Developed societies seem to offer us only two choices by which to overcome unease: either to dive into the most intense feelings and emotions, which, even if they are not always real or deep, do give us the sense that we exist, or to go into a sort of exile, which, whether for an hour or a lifetime, takes us away from the world to live inwardly, in psychological or mystical introspection and meditation, listening for one’s self, one’s being, and/or one’s feelings. Though many have become expert at the first option, people who speak of a “spirituality” as distinct from religion often today turn toward the second. It consists of a kind of retreat and distancing from the rhythm of daily life, taking time and giving meaning to things. The secularization of societies has caused a rise in this phenomenon, and people find a great need to be grounded at the private and intimate levels, far from the hubbub of public life.

This retreat-spirituality is today felt to be a necessity, a need, and it sometimes takes the form of not very well considered types of “consumption.” Some people practice exotic forms of yoga without really studying or understanding it, others get involved in sugar-coated varieties of Buddhism adapted to their “need for a break,” yet others choose undemanding types of Sufism that help them to escape from themselves without hindrance, rather than helping them find themselves by exertion. Some essentially psychological techniques, even treatment by psychoanalysis, are also suggested to help people live “more inwardly,” develop “emotional intelligence,” or achieve more self-control. The “spiritual” life is often confused with techniques that enable one to find a balance between living out one’s emotions and desires to the full and developing in oneself the means to control them.

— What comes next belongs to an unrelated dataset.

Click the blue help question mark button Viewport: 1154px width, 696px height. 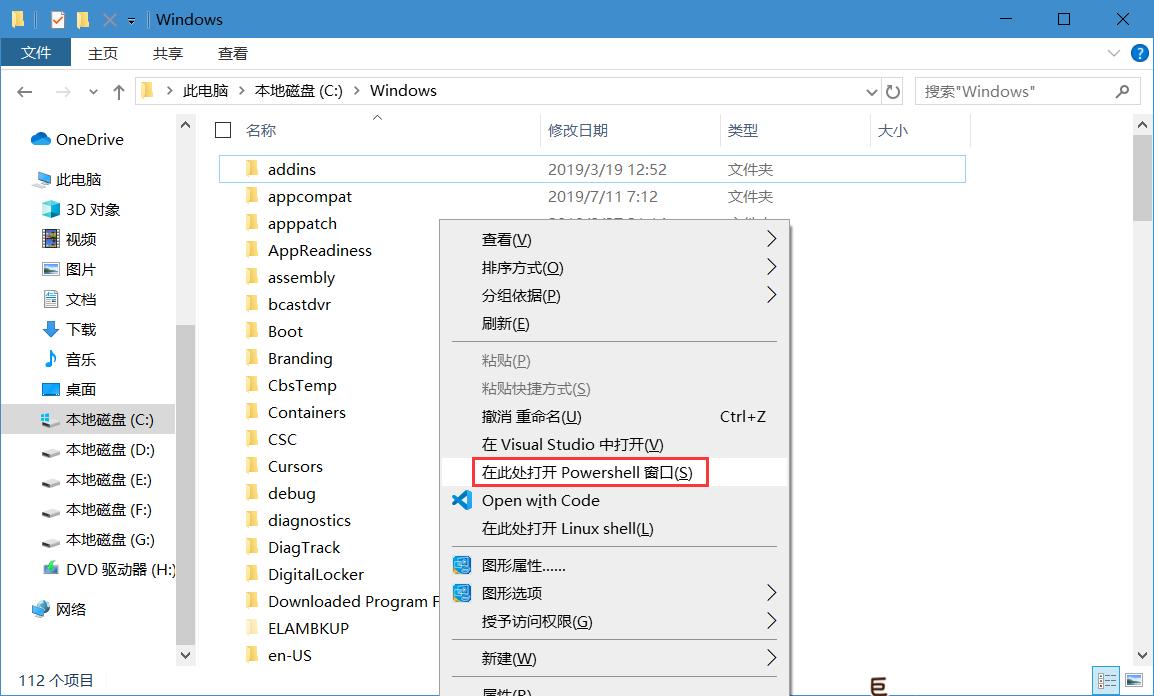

In fact, these practices often are only superficially associated with longestablished and authentic spiritual teachings such as Buddhism, which are, by contrast, built on rigorous disciplined work, control of desires, and denunciation of the “I,” which is the object of this spiritual projects. Muslim mysticism shares the demanding nature and in-depth work on the “I” of these Far Eastern traditions. But, at the present time, we are witnessing the spread of a curious understanding of Sufism whose main characteristic is above all that of an individual and private enterprise1 but one that is basically almost entirely lacking in the very strict methods of initiation into approaching and knowing the Transcendent (marifat Allaah). There is emphasis on the remembrance of God (dhikr), on withdrawing from the world, and, above all, on a semi-invisible practice. Even more serious, in the minds of some, following Sufism (“another Islam,” an Islam said to be “enlightened”) means less practice and ritual, although the great tradition is to require very demanding spiritual exercises of the initiates (murids). The former endlessly reduce the practice, while the latter have nothing to do but augment and increase it, so important is it that the “wanderer” be aware of his special calling through his efforts (jihad al-nafs) and testing
(ibtila).

In fact, Muslim spirituality has nothing in common with these trends and fashions, and neither is it a simple exercise in managing the emotions. It requires awareness, discipline, and constant effort (jihad), because it is the expression of a returning to one’s self, which should be a liberation.
Today, at the very heart of Western societies, this exercise is a test.